- Directives
a. Answer these from the Diacro ring-forming post:
(i) What diameter is the copper-plated steel rod?
(ii) What object became the inner forming die for the handwheel rings?
(iii) How was the ring rod blank held to the die in place of the standard eccentric pin?
b. Pick up the Diacro ring-forming post after its final sentence and keep writing it.

Monday, December 31, 2012

Diacro Heavy Ring Forming

Over the holidays I needed to form several rings from fairly large diameter steel rod. When I say large its kind of related to the forming method. For these they will be formed by hand cold. So 5/8 diameter is pretty close to my limit. The project is several spoked handwheels for a custom door installation in the art studio. There are several rod benders in the shop tool crib but for this job I pulled out the big  #2 Diacro bender. Its big and heavy and runs on roller bearings making it smooth and accurate for heavy duty bending. When I got this bender it didn't really have many of the factory accessories. Over the years I have cobbled together enough stuff to do most of the things I need but not in this case. For these handwheels a large center die was required to size the handwheels. Scrounging around the shop I came up with an old steel wheel that I made for testing on the English wheel. It was more than obsolete so it became the inner forming die for the handwheel rings. Guessing at the amount of springback it seemed close to what I was shooting for on the finished rings.
This is one of the proof rings. Its a little over six inches in diameter. The rod is 5/8 diameter copper plated steel. I wanted plain old cold rolled but all the steel suppliers I use in the Bay area for quick stuff were closed for New Years eve. I tried Lowes but almost died from sticker shock at the hobby metal rack. Lurking around the store I found this copper plated ground rod from the electrical department. The price was right and If I need to remove the copper plating it shouldn't be too hard.
Here is the re-purposed English wheel and a ring rod blank. The diameter of the die is large enough so that I can't use the standard eccentric pin to lock the blank in. I just tack welded it to the steel die to keep it from slipping. The first couple of tries the weld broke much easier than I thought it should. Upon further inspection it appears the copper plating is much thicker than I anticipated. This will most likely make these unsatisfactory for the handwheels but its still a fun forming project. The slope that's ground in the end of the rod is there for a purpose.

- Data entries
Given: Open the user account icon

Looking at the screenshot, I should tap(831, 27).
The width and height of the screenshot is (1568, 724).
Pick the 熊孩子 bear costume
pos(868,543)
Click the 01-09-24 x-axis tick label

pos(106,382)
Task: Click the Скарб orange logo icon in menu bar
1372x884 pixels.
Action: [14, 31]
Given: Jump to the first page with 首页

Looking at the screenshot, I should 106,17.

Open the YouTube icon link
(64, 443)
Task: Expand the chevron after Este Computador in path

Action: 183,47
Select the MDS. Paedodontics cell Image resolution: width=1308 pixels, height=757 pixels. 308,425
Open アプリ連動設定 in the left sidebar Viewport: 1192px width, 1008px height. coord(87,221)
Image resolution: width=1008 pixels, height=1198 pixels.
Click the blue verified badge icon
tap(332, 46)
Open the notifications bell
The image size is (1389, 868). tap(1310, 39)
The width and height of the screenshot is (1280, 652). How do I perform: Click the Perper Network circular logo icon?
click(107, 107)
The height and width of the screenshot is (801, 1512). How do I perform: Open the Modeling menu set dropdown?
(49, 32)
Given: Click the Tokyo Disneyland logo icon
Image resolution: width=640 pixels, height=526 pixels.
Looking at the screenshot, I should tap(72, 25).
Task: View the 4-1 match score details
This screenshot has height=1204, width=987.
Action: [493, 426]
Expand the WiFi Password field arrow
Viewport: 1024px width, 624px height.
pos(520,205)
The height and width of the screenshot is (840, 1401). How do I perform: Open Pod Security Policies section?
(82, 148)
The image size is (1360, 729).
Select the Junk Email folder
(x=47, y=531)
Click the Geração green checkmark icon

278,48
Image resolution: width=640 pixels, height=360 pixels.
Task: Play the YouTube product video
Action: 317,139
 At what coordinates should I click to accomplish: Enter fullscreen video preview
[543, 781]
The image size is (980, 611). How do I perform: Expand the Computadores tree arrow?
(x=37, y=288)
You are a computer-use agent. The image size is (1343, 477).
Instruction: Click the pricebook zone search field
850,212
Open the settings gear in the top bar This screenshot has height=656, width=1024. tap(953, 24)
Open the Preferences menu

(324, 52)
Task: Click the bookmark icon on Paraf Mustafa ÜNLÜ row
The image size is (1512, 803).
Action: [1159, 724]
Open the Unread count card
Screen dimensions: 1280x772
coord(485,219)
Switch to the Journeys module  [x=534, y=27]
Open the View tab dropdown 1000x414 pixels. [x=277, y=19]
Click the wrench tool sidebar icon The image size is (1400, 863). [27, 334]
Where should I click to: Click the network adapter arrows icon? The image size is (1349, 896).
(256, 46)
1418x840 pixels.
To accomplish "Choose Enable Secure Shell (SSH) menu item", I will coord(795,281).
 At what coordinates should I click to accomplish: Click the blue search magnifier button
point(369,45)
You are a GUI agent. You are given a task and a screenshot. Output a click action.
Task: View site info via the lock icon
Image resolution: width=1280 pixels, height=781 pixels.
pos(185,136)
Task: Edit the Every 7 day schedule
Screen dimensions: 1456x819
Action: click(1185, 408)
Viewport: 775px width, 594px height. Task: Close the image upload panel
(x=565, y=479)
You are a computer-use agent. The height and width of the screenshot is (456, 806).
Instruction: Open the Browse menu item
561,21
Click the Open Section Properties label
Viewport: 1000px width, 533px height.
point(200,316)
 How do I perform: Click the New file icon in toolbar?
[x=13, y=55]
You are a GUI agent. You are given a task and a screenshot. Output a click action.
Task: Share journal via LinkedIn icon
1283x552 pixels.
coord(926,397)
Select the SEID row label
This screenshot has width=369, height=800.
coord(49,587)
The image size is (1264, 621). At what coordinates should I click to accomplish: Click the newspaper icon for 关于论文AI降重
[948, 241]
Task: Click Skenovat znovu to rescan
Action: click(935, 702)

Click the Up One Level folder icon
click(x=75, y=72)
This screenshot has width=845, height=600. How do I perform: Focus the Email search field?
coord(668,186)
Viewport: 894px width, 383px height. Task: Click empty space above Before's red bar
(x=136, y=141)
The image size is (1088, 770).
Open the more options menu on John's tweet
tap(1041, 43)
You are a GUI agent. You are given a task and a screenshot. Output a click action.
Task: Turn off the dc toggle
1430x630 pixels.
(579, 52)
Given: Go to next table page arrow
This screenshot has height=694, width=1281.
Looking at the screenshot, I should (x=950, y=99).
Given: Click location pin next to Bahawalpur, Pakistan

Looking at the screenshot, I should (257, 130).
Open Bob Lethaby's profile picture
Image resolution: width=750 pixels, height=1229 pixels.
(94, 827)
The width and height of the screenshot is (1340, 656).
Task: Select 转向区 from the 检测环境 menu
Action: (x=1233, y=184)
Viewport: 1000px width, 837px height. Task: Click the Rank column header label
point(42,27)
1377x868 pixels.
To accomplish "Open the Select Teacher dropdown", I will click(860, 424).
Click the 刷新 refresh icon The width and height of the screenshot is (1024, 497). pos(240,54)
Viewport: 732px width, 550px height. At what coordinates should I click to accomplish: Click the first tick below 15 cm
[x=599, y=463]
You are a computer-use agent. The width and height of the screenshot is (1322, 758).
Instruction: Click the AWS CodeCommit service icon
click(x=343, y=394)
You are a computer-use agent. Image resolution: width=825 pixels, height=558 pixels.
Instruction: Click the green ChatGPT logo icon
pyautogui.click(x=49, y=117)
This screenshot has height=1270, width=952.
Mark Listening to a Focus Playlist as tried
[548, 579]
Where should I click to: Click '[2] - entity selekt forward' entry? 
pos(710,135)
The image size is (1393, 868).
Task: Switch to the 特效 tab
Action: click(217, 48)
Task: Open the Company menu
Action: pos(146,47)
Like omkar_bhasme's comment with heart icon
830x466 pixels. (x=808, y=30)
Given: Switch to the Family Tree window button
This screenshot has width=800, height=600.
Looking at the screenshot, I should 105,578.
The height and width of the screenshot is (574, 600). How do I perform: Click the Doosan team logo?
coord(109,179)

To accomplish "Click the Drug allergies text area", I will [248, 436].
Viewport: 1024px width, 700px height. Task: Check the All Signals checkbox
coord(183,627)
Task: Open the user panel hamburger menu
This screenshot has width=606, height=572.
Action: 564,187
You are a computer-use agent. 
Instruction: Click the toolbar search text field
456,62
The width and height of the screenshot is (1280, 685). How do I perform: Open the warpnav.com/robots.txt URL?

- The results
a.
(i) 5/8 diameter.
(ii) An old steel wheel made for testing on the English wheel.
(iii) It was tack welded to the steel die.

b.
This is one of those jobs where using stainless filler to join two steel parts is beneficial. The standard steel rod E70S is less ductile than the stainless steel even though it has a higher tensile strength. The rod is actually bending right next to the weld so maximum ductility is more important than raw tensile strength. The copper needed to be fully removed to produce a weld strong enough to resist the forming forces.This is when I discovered just how thick the copper plating is on a ground rod.
Here is the ring blank ready to form. You need room all the way around the bender to form a full circle. Clear the area before you start bending because you don't want to release tension on the bender handle halfway through the bend. If you release tension you will be rewarded with inconsistent results and out of round rings.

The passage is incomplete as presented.